Selon François Crespo, une des solutions consiste à mieux former les managers. « Ils doivent tout d’abord apprendre à s’affirmer, à manager de manière positive, à formuler des critiques sans blesser leurs salariés, à indiquer des objectifs réalisables ». Autre étape : sensibiliser les salariés au « secourisme relationnel ». « Les salariés, s’ils sont attentifs et formés, peuvent distinguer chez leurs collègues les signes avant-coureurs d’un syndrome dépressif. Mais, de telles pratiques nécessitent un fort soutien de l’entreprise et une implication de la hiérarchie », ajoute-t-il.
« Nous avons pourtant en France des outils et des moyens qui pourraient être efficaces, précise Dominique Chouanière. Nous avons une législation et un code du travail, des CHSCT dans les entreprises de plus de cinquante salariés et surtout une structure importante de médecine du travail. Ces médecins ont un droit d’alerte sur les situations préoccupantes, ils établissent un rapport détaillé de leur activité tous les deux ans qui peut permettre de mobiliser le chef d’entreprise. Quant à ce dernier, il doit établir un plan d’évaluation des risques, le « document unique ». Il peut alors s’appuyer sur les médecins du travail, des réseaux existants au sein des CRAM, des IPRP (intervenants en prévention des risques professionnels,…»
Instaurer une prévention primaire
Pourtant le système dérape. En cause : la bonne ou plutôt mauvaise volonté des dirigeants qui « préfèrent parfois casser le thermomètre que résoudre les problèmes », ajoute Dominique Chouanière.
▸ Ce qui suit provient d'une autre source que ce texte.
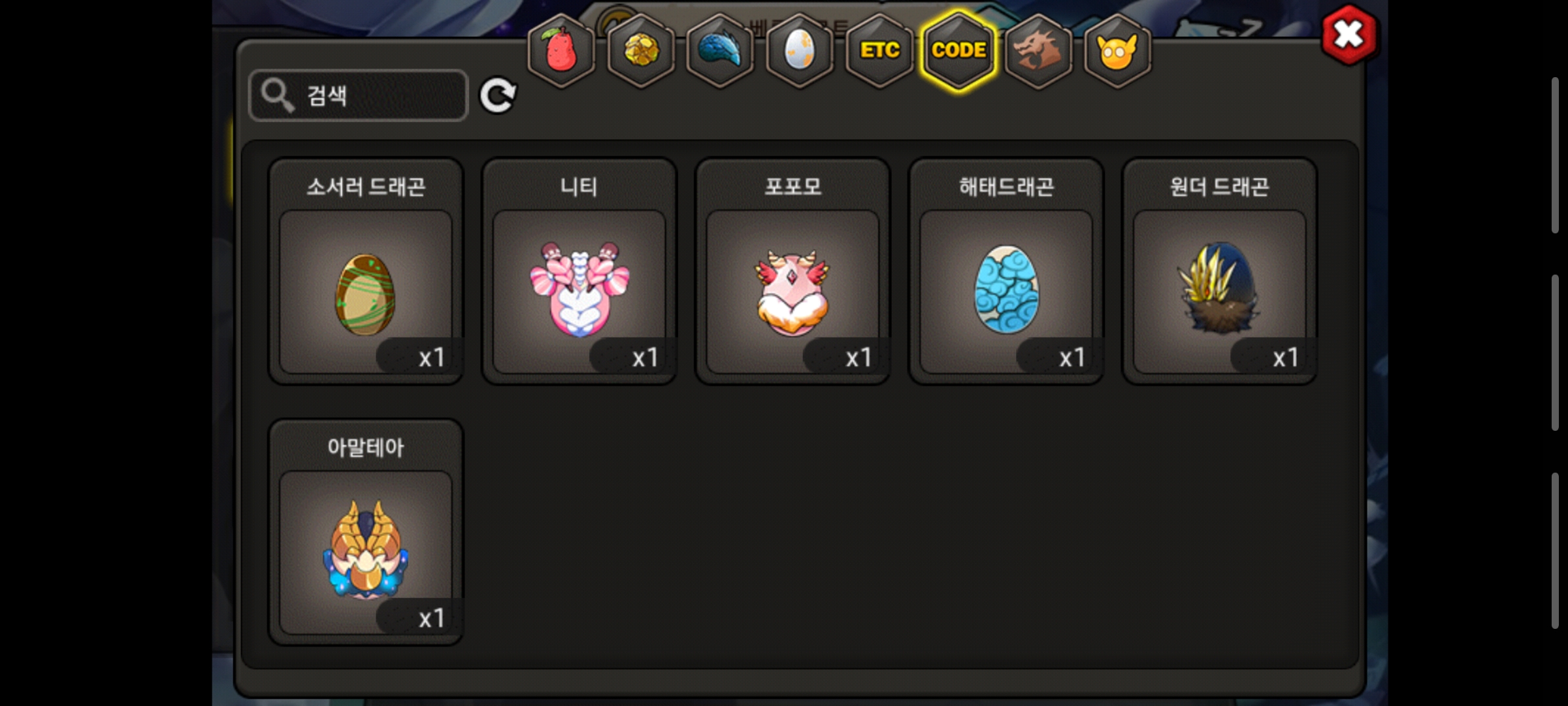Switch to the blue dragon scale tab
The image size is (1568, 706).
point(720,50)
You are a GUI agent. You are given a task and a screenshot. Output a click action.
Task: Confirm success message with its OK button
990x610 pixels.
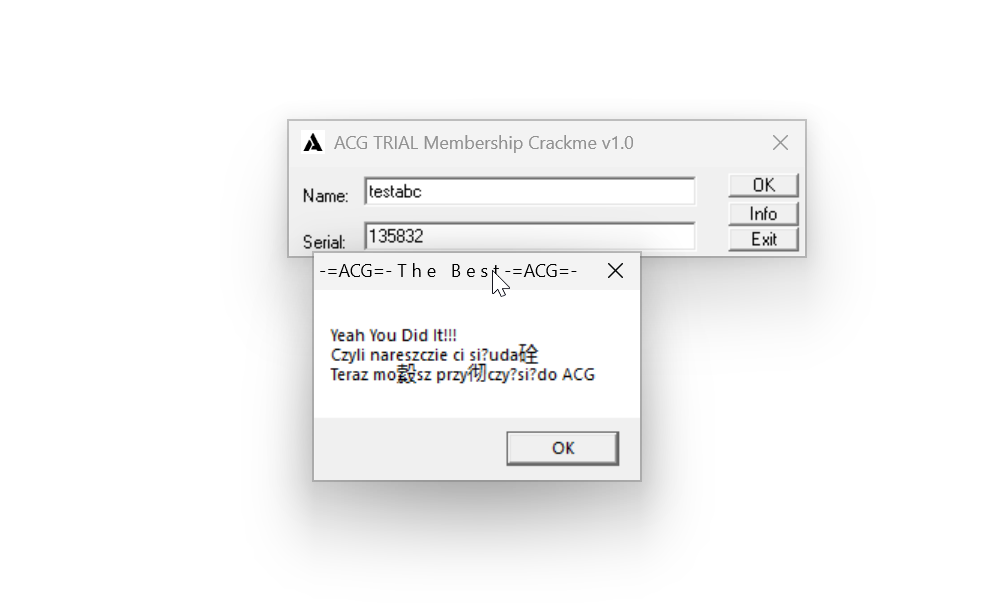[563, 448]
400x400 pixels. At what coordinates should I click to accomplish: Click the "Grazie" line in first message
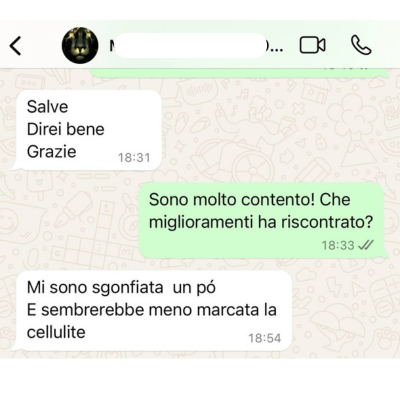click(x=51, y=152)
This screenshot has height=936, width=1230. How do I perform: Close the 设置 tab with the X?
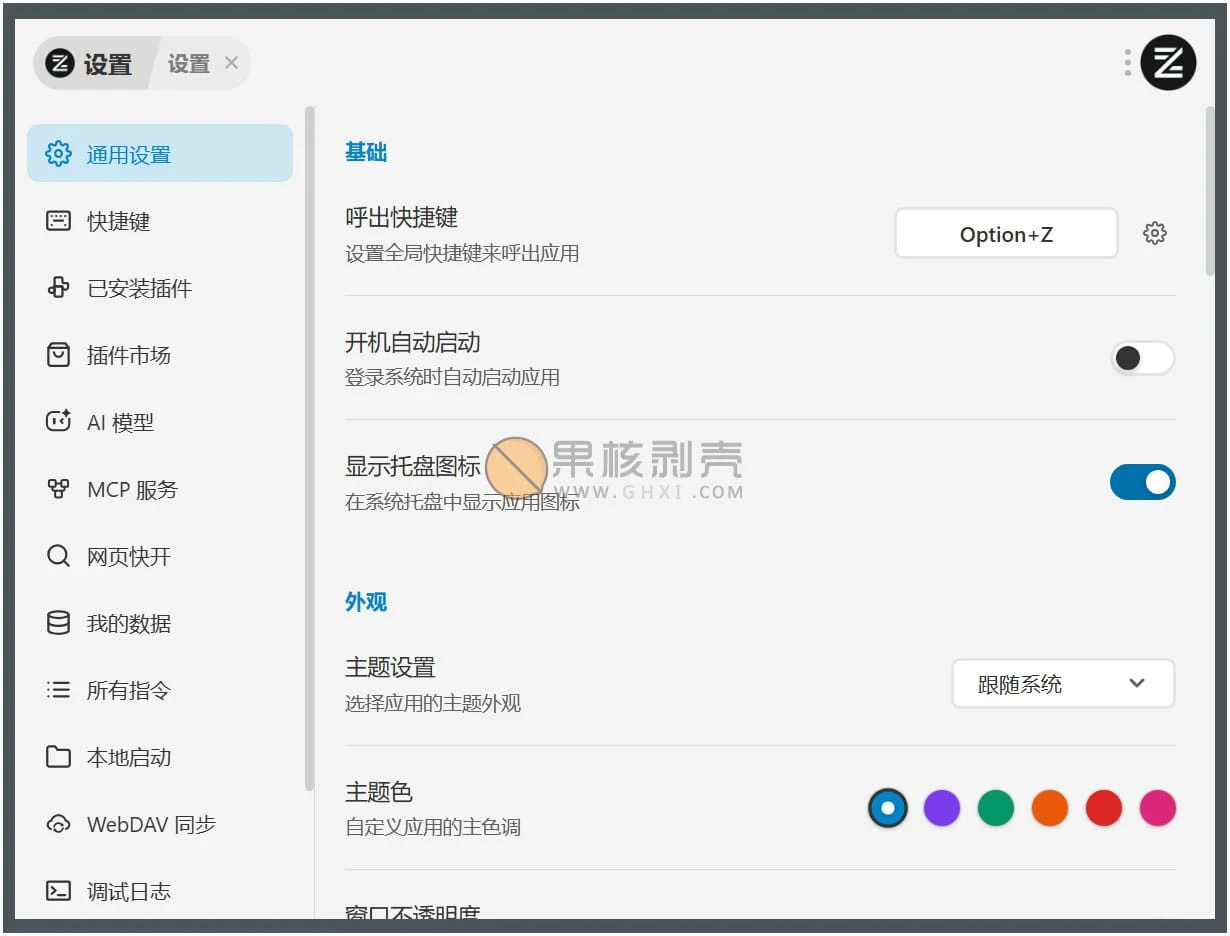(231, 64)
En outre, les idées reçues sont parfois bien ancrées. « Encore récemment, des cabinets de consultants expliquaient que le stress peut être créatif ! », s’exclame Jean-Claude Delgenes, directeur général de Technologia, un cabinet d’expertise des conditions de travail qui est déjà intervenu lors de crises suicidaires, chez Renault, Total ou EDF et vient d’être appelé à la rescousse par France télécom.
En cause également : certaines méthodes comportementalistes qui font de la gestion individuelle avec des petites formations pour mieux résister au stress. « En apportant une réponse individualisée et médicalisée, ces faux spécialistes ont empêché l’évolution des mentalités et renforcé l’idée que la fragilité personnelle de l’individu est le seul facteur. Cette approche est incapable d’apporter un changement au niveau de l’organisation. Si la prévention tertiaire, de prise en charge dans l’urgence, et la prévention secondaire qui consiste à traiter le mal mais non ses racines, sont utiles, il faut passer à la prévention primaire et réfléchir sur l’organisation du travail », affirme Jean-Claude Delgenes, ingénieur en organisation.
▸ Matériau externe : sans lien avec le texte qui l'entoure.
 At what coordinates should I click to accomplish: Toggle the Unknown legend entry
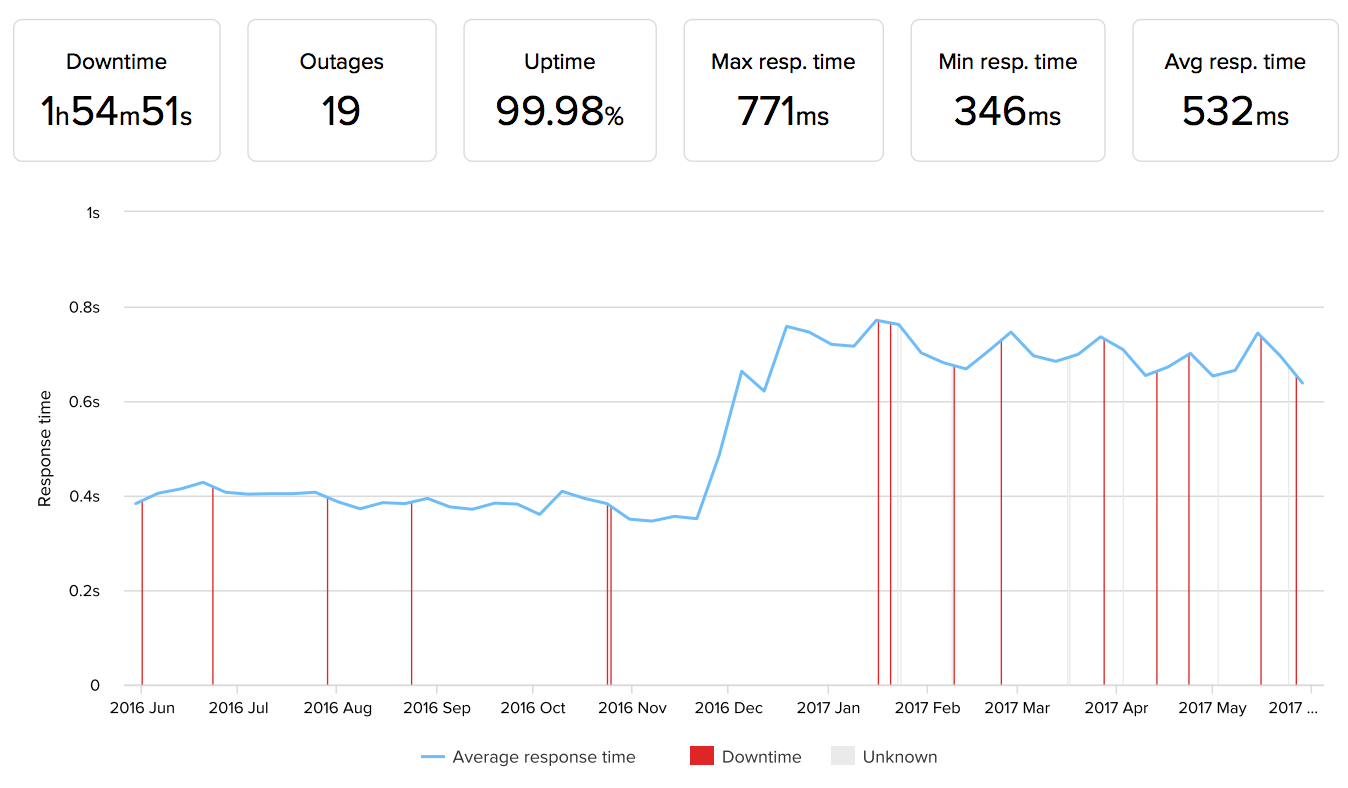[x=884, y=757]
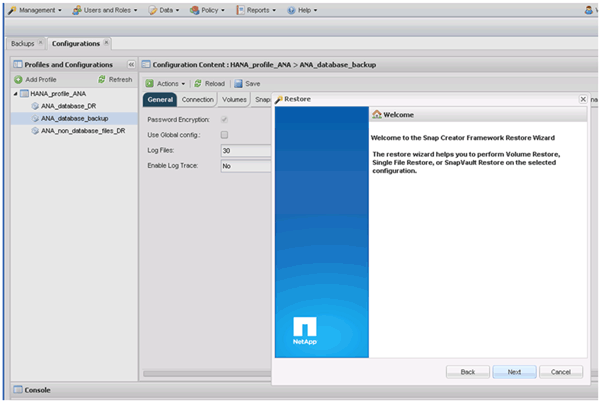Select the ANA_non_database_files_DR configuration
The height and width of the screenshot is (402, 600).
(83, 130)
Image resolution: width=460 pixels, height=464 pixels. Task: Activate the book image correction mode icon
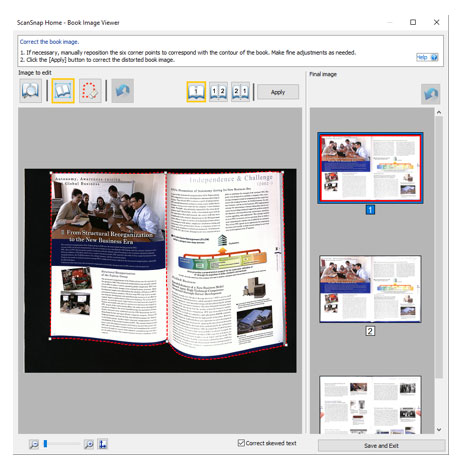pos(63,91)
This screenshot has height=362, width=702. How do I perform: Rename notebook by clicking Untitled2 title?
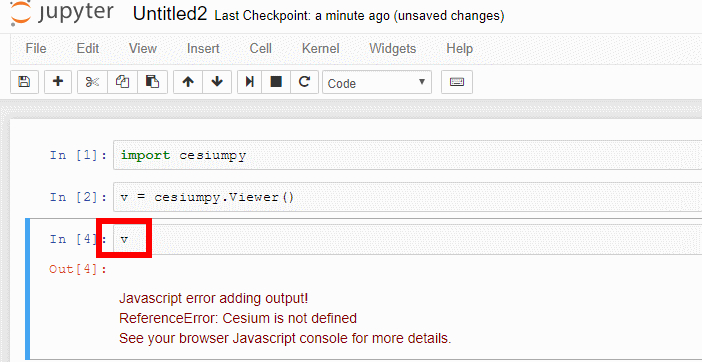170,15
Objectif : donner la parole aux salariés, analyser puis proposer des solutions. « Il faut analyser les techniques managériales, le processus d’anticipation des charges de travail, la répartition du travail, la mauvaise gestion des carrières qui aboutit à des situations d’échec car certains sont orientés dans des métiers qu’ils ne connaissent pas. Ainsi, j’ai eu à traiter un cas de suicide : une ingénieur-chimiste promue dans un cabinet d’études pour des appels d’offres. Cette personne, qualifiée et reconnue dans son ancien poste s’est retrouvée en situation d’échec et est devenue le mouton noir de sa nouvelle équipe », raconte-t-il. Ensuite vient le temps de l’action. Au Technocentre de Renault Guyancourt, 48 mesures ont été préconisées, dont l’instauration d’une « journée partage et progrès » pour rétablir le dialogue entre les salariés et la hiérarchie, la modification de l’organisation matricielle, l’arrêt du système de partage d’un même bureau pour les salariés qui sont souvent en déplacement,… ».